Common colds: We are now much Closer to a Cure
For decades science has been looking at common cold viruses specifically in order to find their commonality and a weak spot without success. But, as it turns out, science has now been looking at us, as hosts, rather than the viruses themselves. Researchers at Stanford and the University of California wanted to see if it could identify human genes that make the proteins that many cold viruses hijack in order to replicate. This approach has now brought us much closer to a possible cure. In a new exciting report published on September 16th in the journal Nature Microbiology researchers have now identified a key protein in our cells that viruses need to multiply.
The researchers used cutting-edge gene-editing technology to inactivate single genes from human cells grown in a laboratory dish until they had systematically deleted each gene in the human genome. This is no easy task as latest estimates suggest there are about 21,000 different protein-coding genes! Each cell in this study lacked one gene and therefore one corresponding protein. First, they created a bank of cells that each lacked a one different gene, spanning our entire genome. Then they infected these cells with seven RV viruses to maximise diversity. One of the viruses was a fairly newly discovered RV type that can seriously exacerbate asthma symptoms and increase the risk of infected infants developing asthma and chronic obstructive pulmonary disease. Overall most of the viruses were relatively distant relations that make use of different proteins within cells. The study looked at which protein-coding gene was missing in the cells that continued to flourish after infection, focusing on the few whose absence thwarted all viruses. None of viruses could flourish in SETD3-deficient cells—their replication rate for the common cold was reduced 1,000-fold as compared with control cells that possessed the gene.
Research has Singled out One Obscure Protein
After all this effort it became clear that the absence of one obscure protein consistently stopped the common cold in its tracks: SETD3. The researchers then turned off the gene that produces the protein SETD3 in samples of healthy human lung cells (these cells most often get infected by RVs). Within these cells the virus failed to multiply and spread. The same tests were also performed on mice with and without the SETD3 gene (poor little guys!). The mice without the SETD3 gene remained equally unaffected. Clearly the gene has evolved in nature for a reason and the protein it encodes for is important for biological function. SETD3 it appears is very important in a process called methylation.

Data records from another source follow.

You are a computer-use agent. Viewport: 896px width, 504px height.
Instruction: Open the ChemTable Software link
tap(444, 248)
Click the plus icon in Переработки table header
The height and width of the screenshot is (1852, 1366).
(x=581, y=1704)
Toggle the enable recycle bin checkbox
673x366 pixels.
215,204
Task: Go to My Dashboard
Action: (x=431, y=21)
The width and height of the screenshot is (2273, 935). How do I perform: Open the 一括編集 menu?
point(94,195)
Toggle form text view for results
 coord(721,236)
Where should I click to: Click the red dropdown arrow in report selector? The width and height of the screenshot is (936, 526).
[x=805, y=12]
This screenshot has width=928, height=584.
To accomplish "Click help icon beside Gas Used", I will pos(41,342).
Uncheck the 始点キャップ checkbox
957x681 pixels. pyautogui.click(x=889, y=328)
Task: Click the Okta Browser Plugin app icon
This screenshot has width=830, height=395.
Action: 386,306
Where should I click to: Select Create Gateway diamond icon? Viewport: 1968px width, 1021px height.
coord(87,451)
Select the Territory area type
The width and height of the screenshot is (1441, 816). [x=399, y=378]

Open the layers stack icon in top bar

The SETD3 protein modifies actin, a protein important in cell shape and division, and muscle contraction.
If you take away theSETD3 gene what happens? The SETD3 protein appeared to be important for pregnant mice and may play a role in uterine contractions, but was otherwise apparently unnecessary for healthy mice, the researchers found. However human trials may show that SETD3 plays a much more significant role in our bodies than in mice. In other words, by inhibiting the protein expression patients may of course be put at risk, which could force scientists back to square one. However, Jan Carette, one of the lead researchers, stated that further research would focus on a drug that could safely inhibit the interaction between the virus and the protein SETD3 (rather than remove it).
New research plans to screen for chemicals that either stop RVs interacting with the SETD3 protein or degrade the protein itself. The study stated, “We have the target but not yet the drug,” he says. “We’re now focusing on that part.” The approach is known as host-directed therapy, because the treatment alters something in the host that the virus needs to function.
It is hard to imagine a world without the common cold, coughing and sneezing, but this takes a little bit close to achieving that goal!!